Just curious is all.

Stats

Glad you liked the piece, Geoff!  You can check stats at webdiary.com.au/statistics.  We average around 14,000 unique visitors per month at the moment.  There are still plenty of readers out there.

The fireman

Yes, it's all about resistance to that inexorable process of homogenisation of humanity that occurs in our post modern era.

Many are habituated to the mind candy and rightist agendas of massmedia. But when the technology became available, many people interested in current affairs, frustrated at the contempt shown the public by commercial media, turned to Indie blog sites mushrooming earlier in the decade to bypass mainstream medias control of information and comment.

 As mainsteam media, challenged by new delivery systems,  deteriorated furtherm blogging took off big time. The  flood of actual work ended up too much for Kingston and we see the same trend repeating at this very time, where Prof. John Quiggin, another brilliant individual, has also had to curb his blogsite output to concentrate onother aspects of his career.  Also think of the recent end to Tim Dunlop and Ken Lovell's efforts.

 The sites with a collegial ( collegiate?) approach are still doing well, Larvatus Prodeo shows how workload can be shared to keep the the bigger idea thing operating during both slack times and times of heavy blog traffic. At its peak Web Diary also survived thru the involvement of a team with the education and intellect to share moderating duties.

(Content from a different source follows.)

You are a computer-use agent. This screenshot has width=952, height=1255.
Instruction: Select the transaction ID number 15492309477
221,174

 The blogosphere has itself become  a victim of rapid obsolescence, as new gimmicks and tools develop and grow.  But, as mainstream media finally and reluctantly abandoned some of its control of readership comment, hence editorial content, eventually incorporating comment threads into newspapers, for example, the blogoshere acheived its best social gains relative to its project of grassroots participation in public affairs by fostering understanding of issues mainstream media and politics did not want understood or questioned, such as asylum seekers, surveillance legislation,  ecology and pol-economics issues. big shots like Murdoch could always find a quid for propaganda entities like the IPA, but not blogging, so many blogs have gone out of business thru lack of money.

But I'd argue, not before the indie blogosphere's attempts at public education had reaped some real rewards and these rewards for effort both from the educated people running blogsites and for those of us unwashed who used blogs as a means for better understanding issues. I'd specifically mention the unmasking of Hansonism and neoliberalist ideas and objectives; neo con agendas and how these failed to relate to real world problems.

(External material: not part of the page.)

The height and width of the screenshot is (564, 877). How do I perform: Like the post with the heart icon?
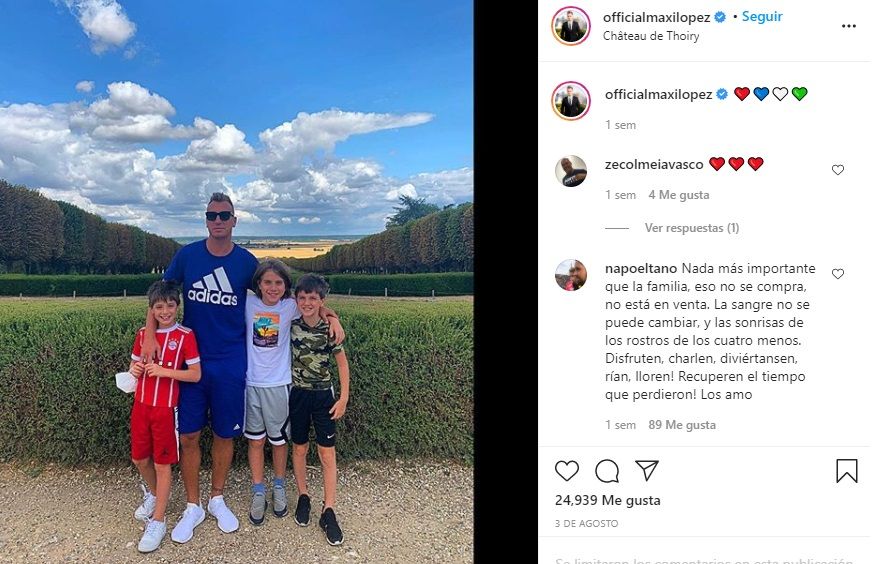coord(567,471)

We couldn't stop Iraq, or end the problems with the international refugee problem, or stop the GFM occuring , but we were there to explain to others what had happened.

 But if apathy is again on the increase, it iseasy to understand why.

 The New political leaders elected recently as part of the backlash to neo conservatism, Obama, Rudd and the like, have tended to abandon the more visonary of their reforms and retreated to toeing theline for big business. This has created a critical mass of disillusion and apathy. It seems all that effort in putting in leaders who said they'd uphold democracy, has been for nothing and the resulting lossof morale has  impacted on blog participation.

But as long as politicians try to wriggle out of their responsibilites and "the system" remains skewed against the masses of ordinary people in Australia and globally, there needs to a resistence,if only for maintainence of self respect,  and as the system keeps shutting down outlets, we must continue to stay a  step ahead by having new ones ready, for those who want something better than what passes for a Considered Life in wider apathetic society.

 The Farenheit 451 paradigm, I'd call it. Resistence is very weak and recruits few and poor quality, but when you live in a hegemonic world, to have even the chance of survival, you must make do with the material at hand.